You would think that people would just normally choose to play a video the way it was intended or meant to be watched. But apparently, one of the most requested features on YouTube is the ability to adjust the speed to how the viewer actually wants to watch it. A few years back, the variable speed playback was actually introduced to the web version, and now, due to insistent demand, it has now arrived on the mobile app version.
If you’re not yet familiar with this feature, basically it just lets you choose whether you want to slow down or speed up the video that you’re watching. You will be able to choose from .25x (quarter speed) up to 2x (double speed), or if you’re feeling a bit normal, still watch it at normal speed.

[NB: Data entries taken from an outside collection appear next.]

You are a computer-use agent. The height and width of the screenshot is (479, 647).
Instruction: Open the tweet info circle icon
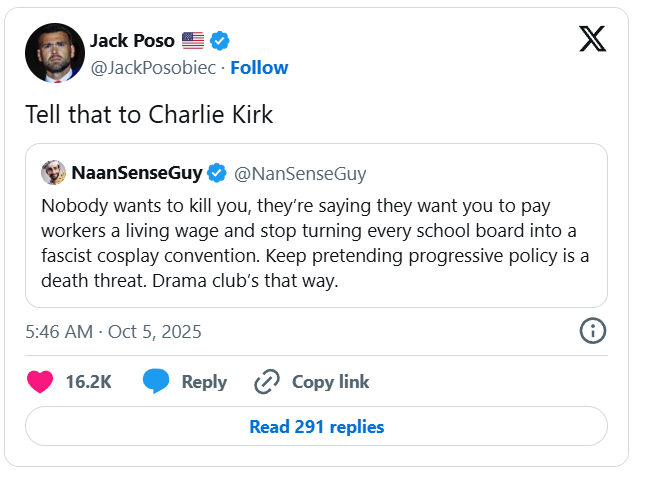(593, 330)
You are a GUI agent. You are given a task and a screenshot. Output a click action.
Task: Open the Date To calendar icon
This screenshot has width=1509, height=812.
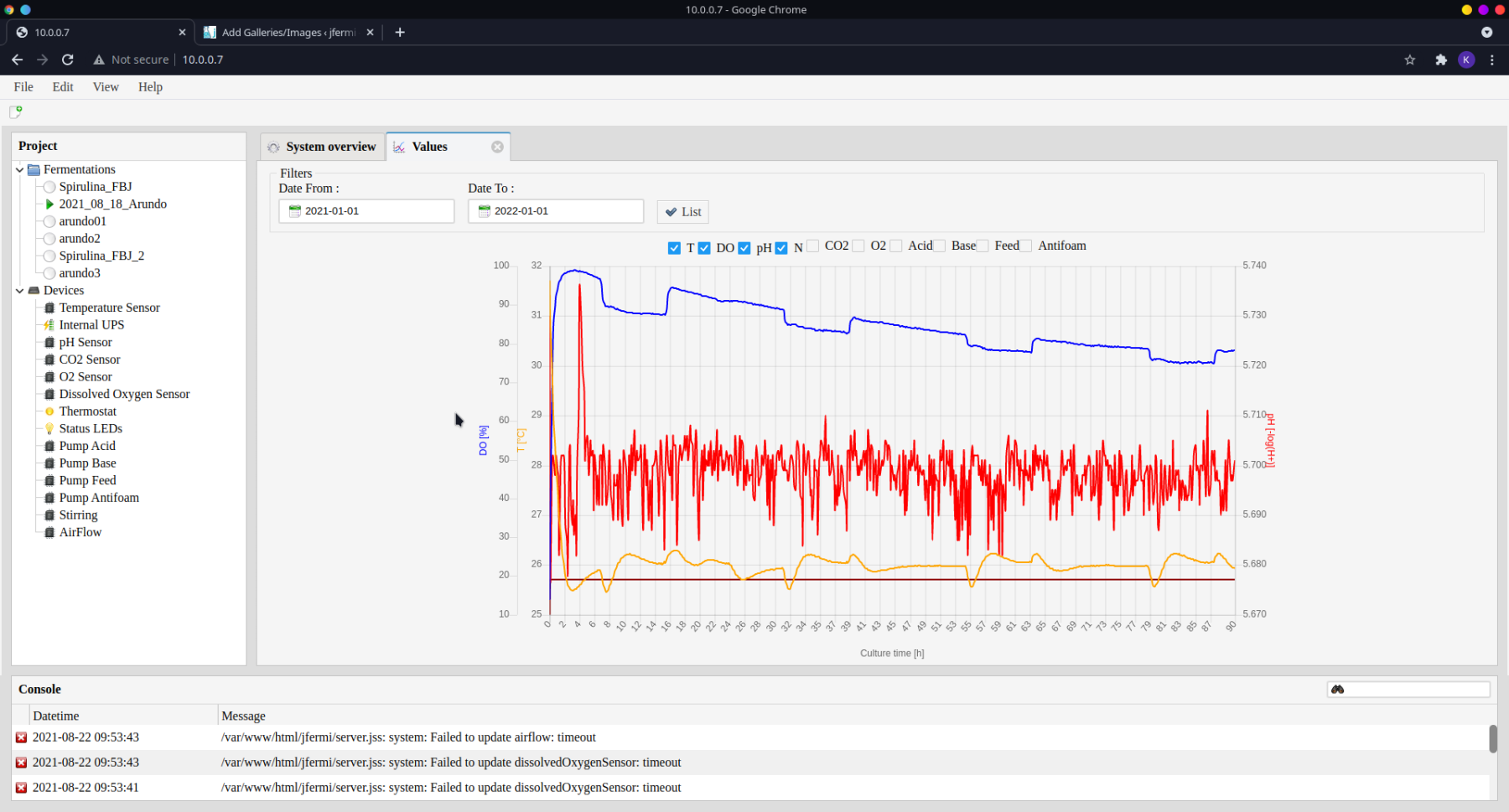click(x=484, y=211)
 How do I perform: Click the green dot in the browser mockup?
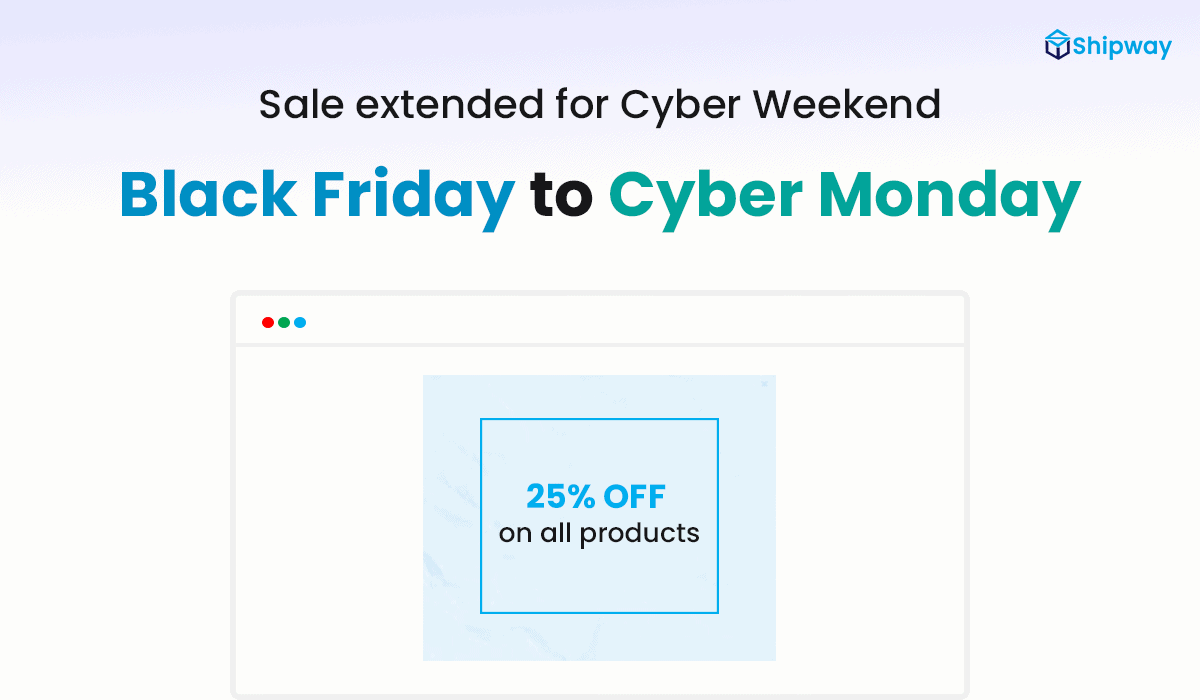[284, 322]
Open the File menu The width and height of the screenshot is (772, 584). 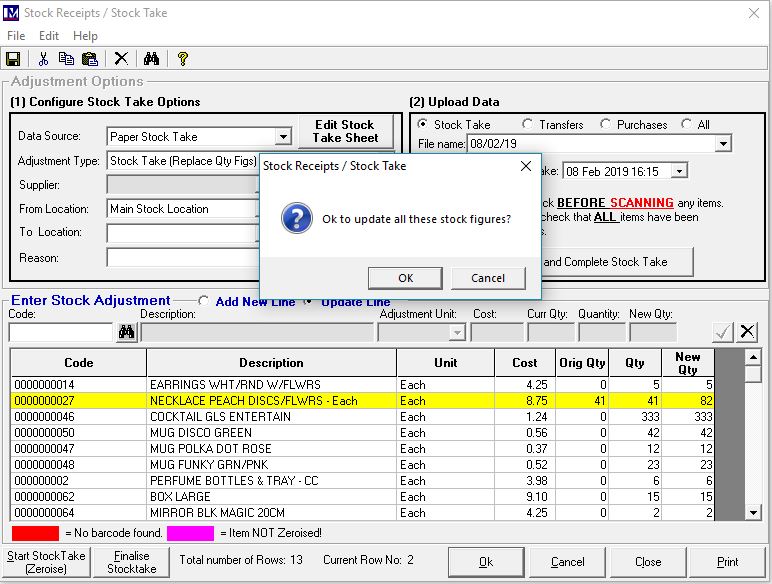(16, 36)
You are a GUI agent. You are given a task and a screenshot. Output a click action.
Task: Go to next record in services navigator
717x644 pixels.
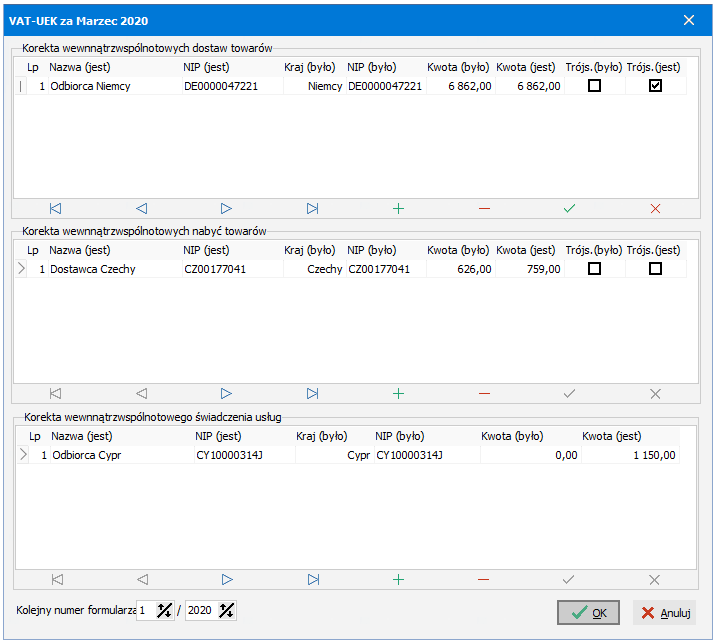227,580
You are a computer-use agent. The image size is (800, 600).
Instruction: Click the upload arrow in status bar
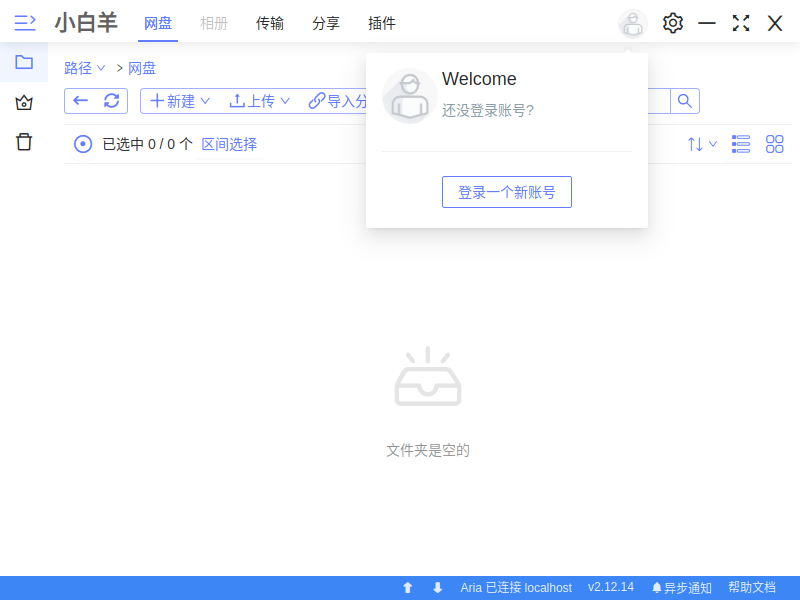407,588
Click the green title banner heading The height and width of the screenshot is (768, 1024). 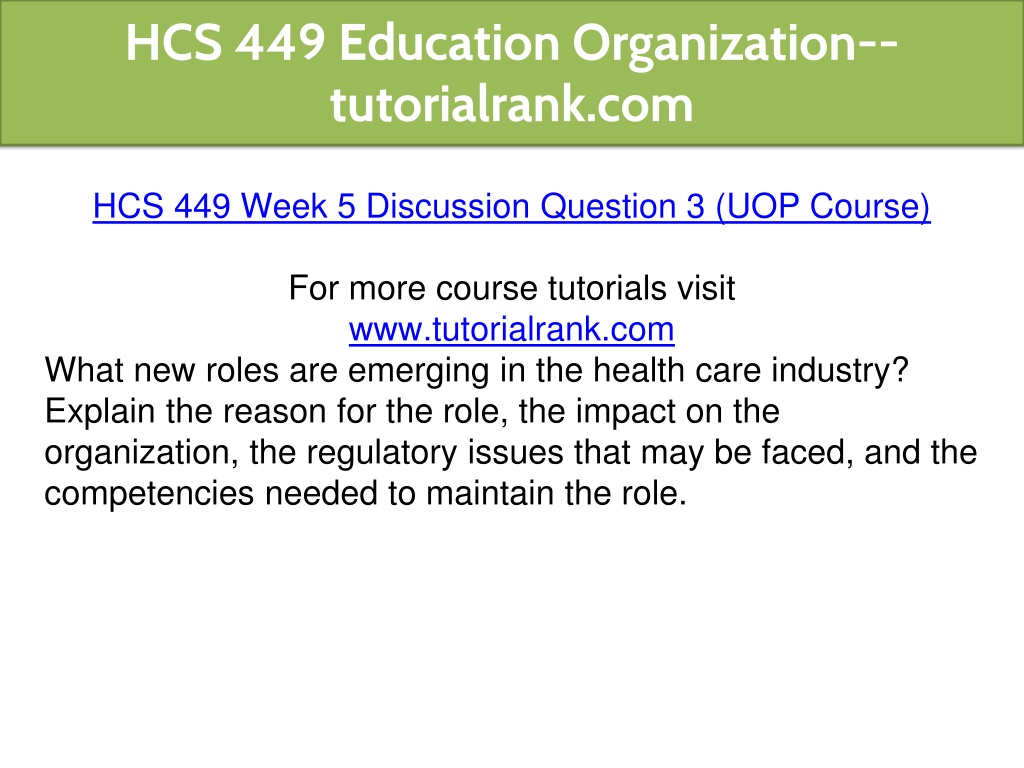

Those watching long lectures or interviews sometimes want to speed things up a bit but still discover (even retain) new information. Some also use it to slow down videos to be able to capture details, like in a cooking tutorial or figuring out the moves in a choreography.
Because YouTube didn’t want to give you the chipmunk effect when speeding up or the weird, slow-mo movie voice when slowing down, they used a process called time stretching which lets you change the duration of the audio signal without affecting the pitch or distorting it. They achieved this effect through a phase vocoder, and in particular for Android, the Sonic library for audio manipulation. If you want to know more about the technical aspect of it, you can read about it on YouTube’s blog post (source below).
But in less technical terms, speeding up or slowing down the video that you’re watching on YouTube, for whatever reason that you need to do it, it won’t really sound comedically weird. Well, not as weird as you would expect (still a bit weird sometimes) So try the variable speed playback options now on your YouTube app.